● **What to work on**: Find "Godzilla contra Destoroyah (1995) (840, 1197)" in the data below; transcribe the line it appears on and each line after it, exactly, to the end, and nothing else.

-------- Listed records --------

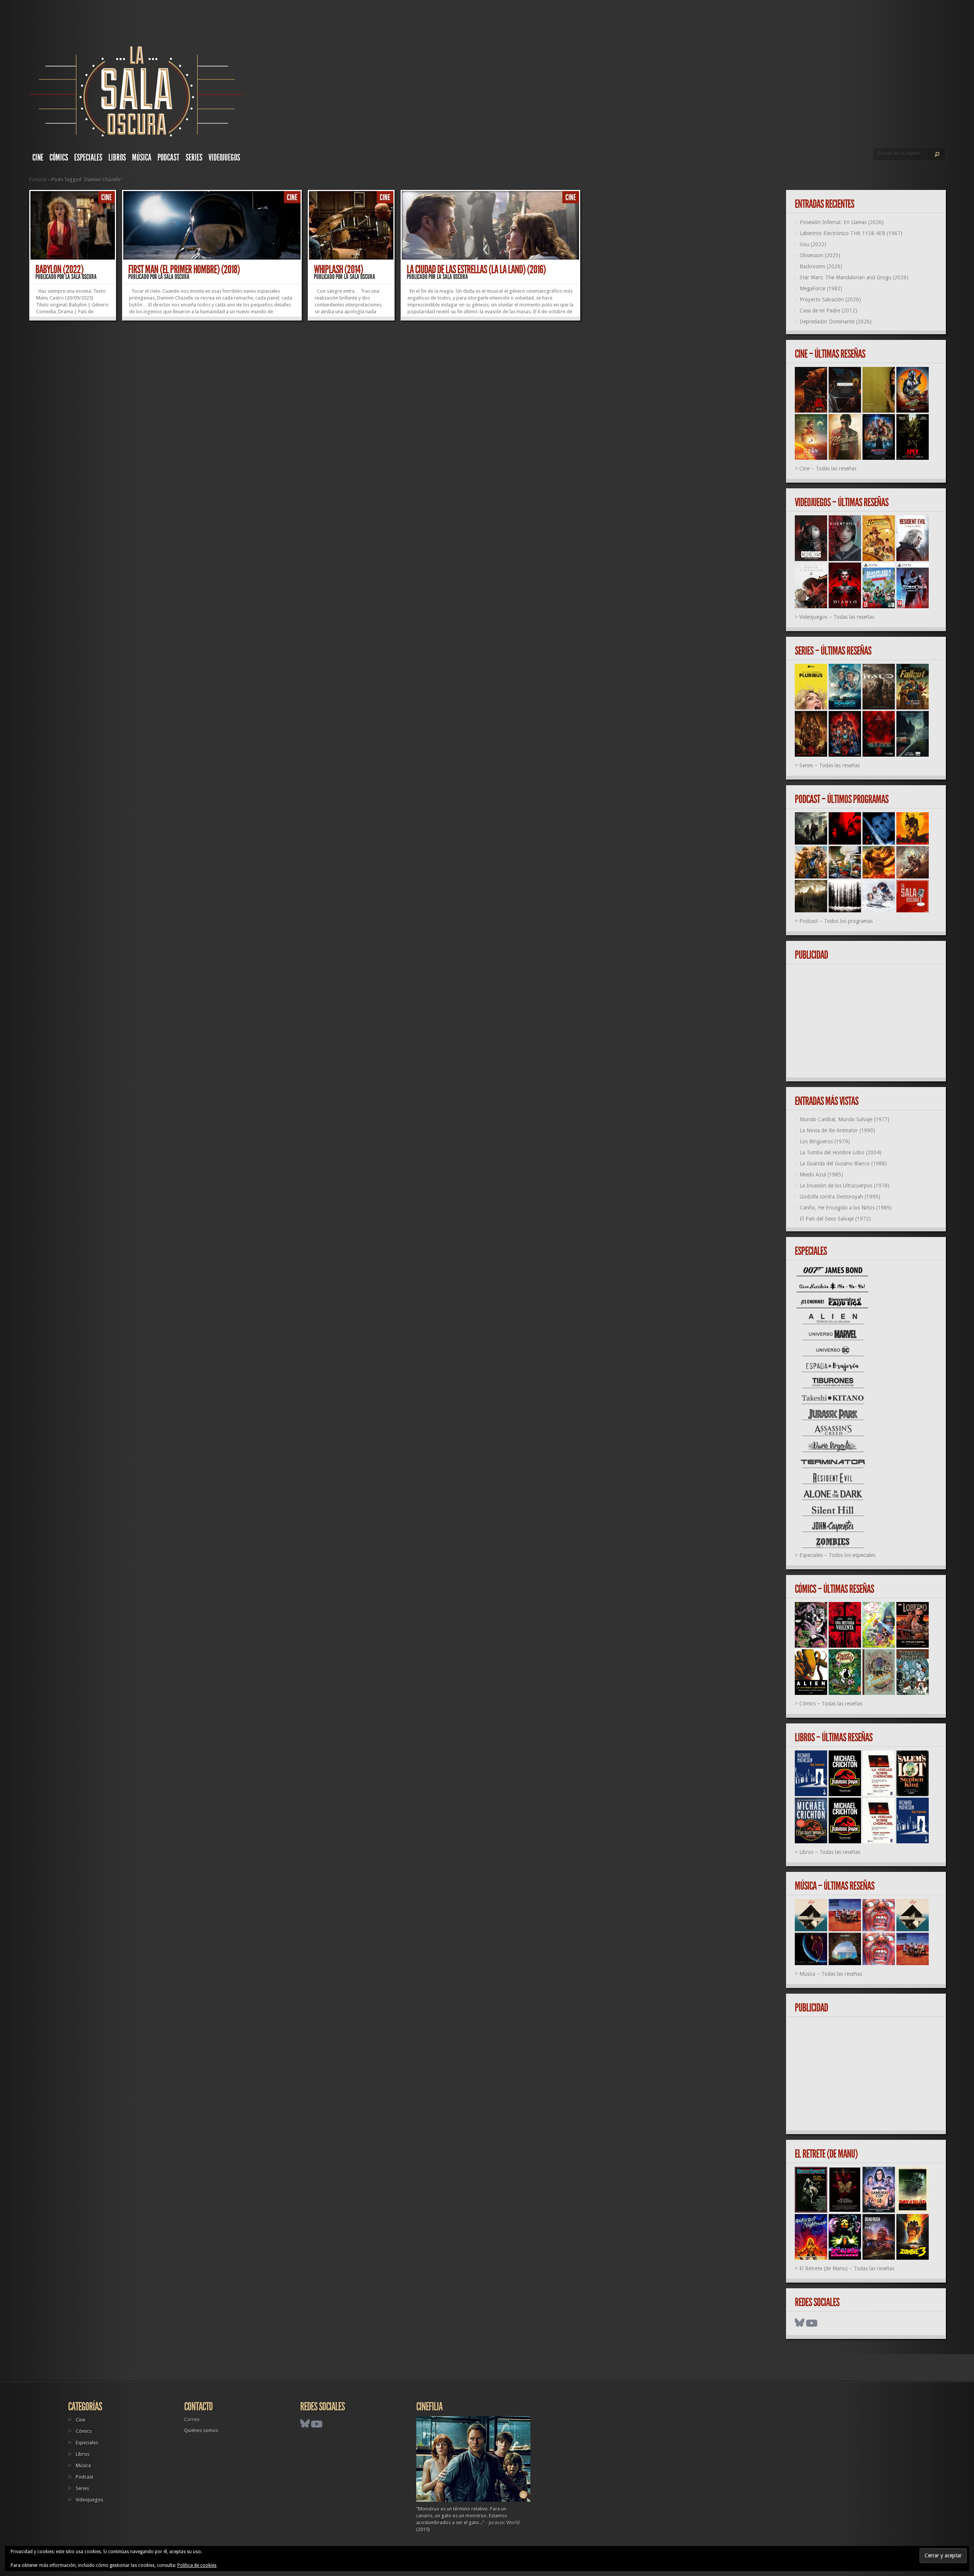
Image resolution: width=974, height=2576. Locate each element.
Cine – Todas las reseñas (827, 468)
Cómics (58, 157)
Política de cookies (196, 2565)
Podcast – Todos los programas (836, 921)
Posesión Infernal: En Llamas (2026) (842, 222)
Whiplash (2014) (338, 269)
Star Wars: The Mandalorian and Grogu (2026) (854, 277)
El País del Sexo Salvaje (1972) (835, 1219)
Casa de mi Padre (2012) (828, 311)
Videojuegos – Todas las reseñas (836, 617)
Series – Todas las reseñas (829, 765)
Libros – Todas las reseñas (829, 1852)
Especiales (88, 157)
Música (141, 157)
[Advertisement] (869, 1021)
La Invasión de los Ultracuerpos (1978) (845, 1186)
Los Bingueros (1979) (825, 1141)
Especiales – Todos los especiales (837, 1555)
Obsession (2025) (820, 255)
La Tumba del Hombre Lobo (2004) (841, 1152)
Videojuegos (224, 157)
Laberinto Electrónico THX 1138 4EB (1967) (851, 233)
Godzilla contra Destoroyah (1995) (840, 1197)
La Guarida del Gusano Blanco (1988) (843, 1163)
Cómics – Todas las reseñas (831, 1704)
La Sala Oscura (81, 277)
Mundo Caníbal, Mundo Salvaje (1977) (845, 1119)
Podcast (169, 157)
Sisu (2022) (813, 244)
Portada (38, 179)
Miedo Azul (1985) (821, 1175)
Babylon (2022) (59, 269)
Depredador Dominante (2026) (836, 322)
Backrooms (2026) (821, 266)
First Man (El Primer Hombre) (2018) (184, 269)
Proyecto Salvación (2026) (830, 299)
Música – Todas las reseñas (830, 1974)
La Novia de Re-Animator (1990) (837, 1130)
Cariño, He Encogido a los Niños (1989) (846, 1208)
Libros (117, 157)
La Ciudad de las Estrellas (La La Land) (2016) (476, 269)
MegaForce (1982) (821, 288)
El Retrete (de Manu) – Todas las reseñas (846, 2268)
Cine (37, 157)
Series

--------

● **Answer**:
Godzilla contra Destoroyah (1995) (840, 1197)
La Guarida del Gusano Blanco (1988) (843, 1163)
Cómics – Todas las reseñas (831, 1704)
La Sala Oscura (81, 277)
Mundo Caníbal, Mundo Salvaje (1977) (845, 1119)
Podcast (169, 157)
Sisu (2022) (813, 244)
Portada (38, 179)
Miedo Azul (1985) (821, 1175)
Babylon (2022) (59, 269)
Depredador Dominante (2026) (836, 322)
Backrooms (2026) (821, 266)
First Man (El Primer Hombre) (2018) (184, 269)
Proyecto Salvación (2026) (830, 299)
Música – Todas las reseñas (830, 1974)
La Novia de Re-Animator (1990) (837, 1130)
Cariño, He Encogido a los Niños (1989) (846, 1208)
Libros (117, 157)
La Ciudad de las Estrellas (La La Land) (2016) (476, 269)
MegaForce (1982) (821, 288)
El Retrete (de Manu) – Todas las reseñas (846, 2268)
Cine (37, 157)
Series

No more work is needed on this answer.